» **Records**
--------
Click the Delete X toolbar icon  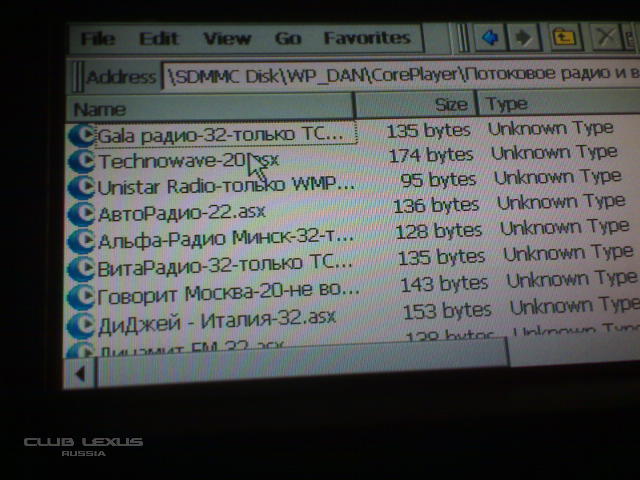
--------
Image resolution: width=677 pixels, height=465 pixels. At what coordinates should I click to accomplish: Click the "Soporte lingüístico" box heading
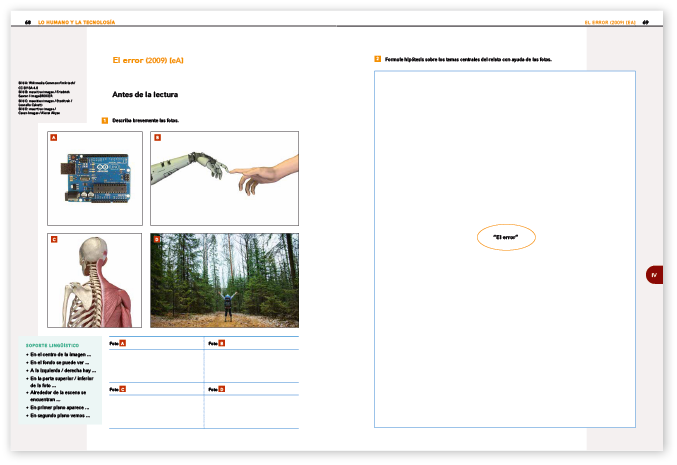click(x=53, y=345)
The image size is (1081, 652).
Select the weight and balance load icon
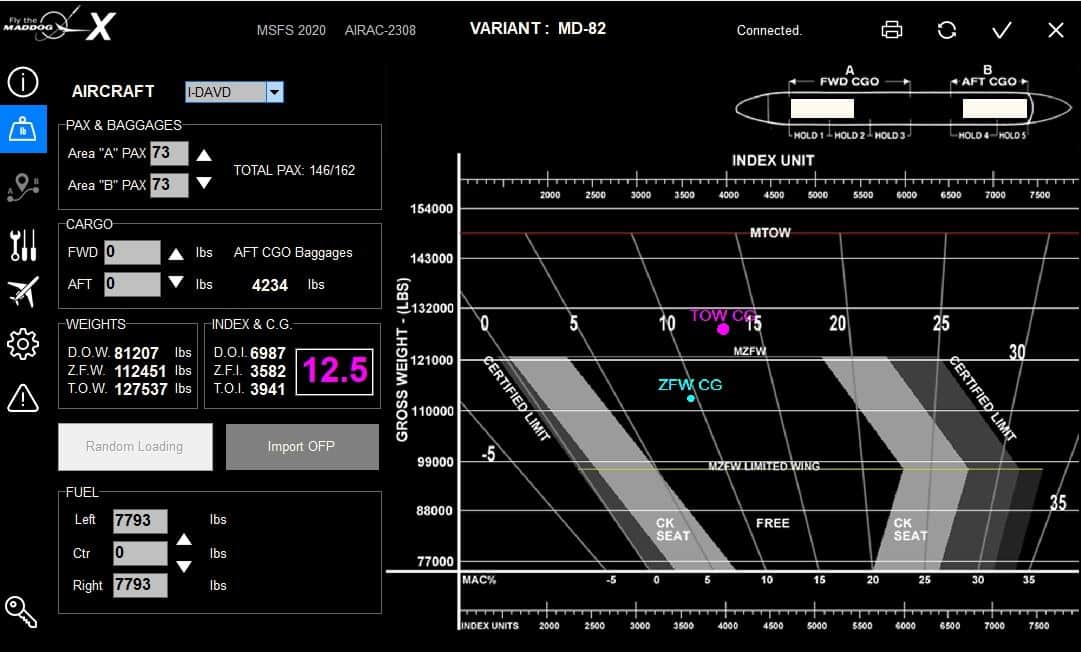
--------
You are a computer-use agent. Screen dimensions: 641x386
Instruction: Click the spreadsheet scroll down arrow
--------
» **Your task**
Beginning at the line with "The image size is (1081, 652)." and stopping after the line with "Select the weight and balance load icon", please write out every line of the data above exactly and nothing else.

» **Exercise output**
The image size is (1081, 652).
Select the weight and balance load icon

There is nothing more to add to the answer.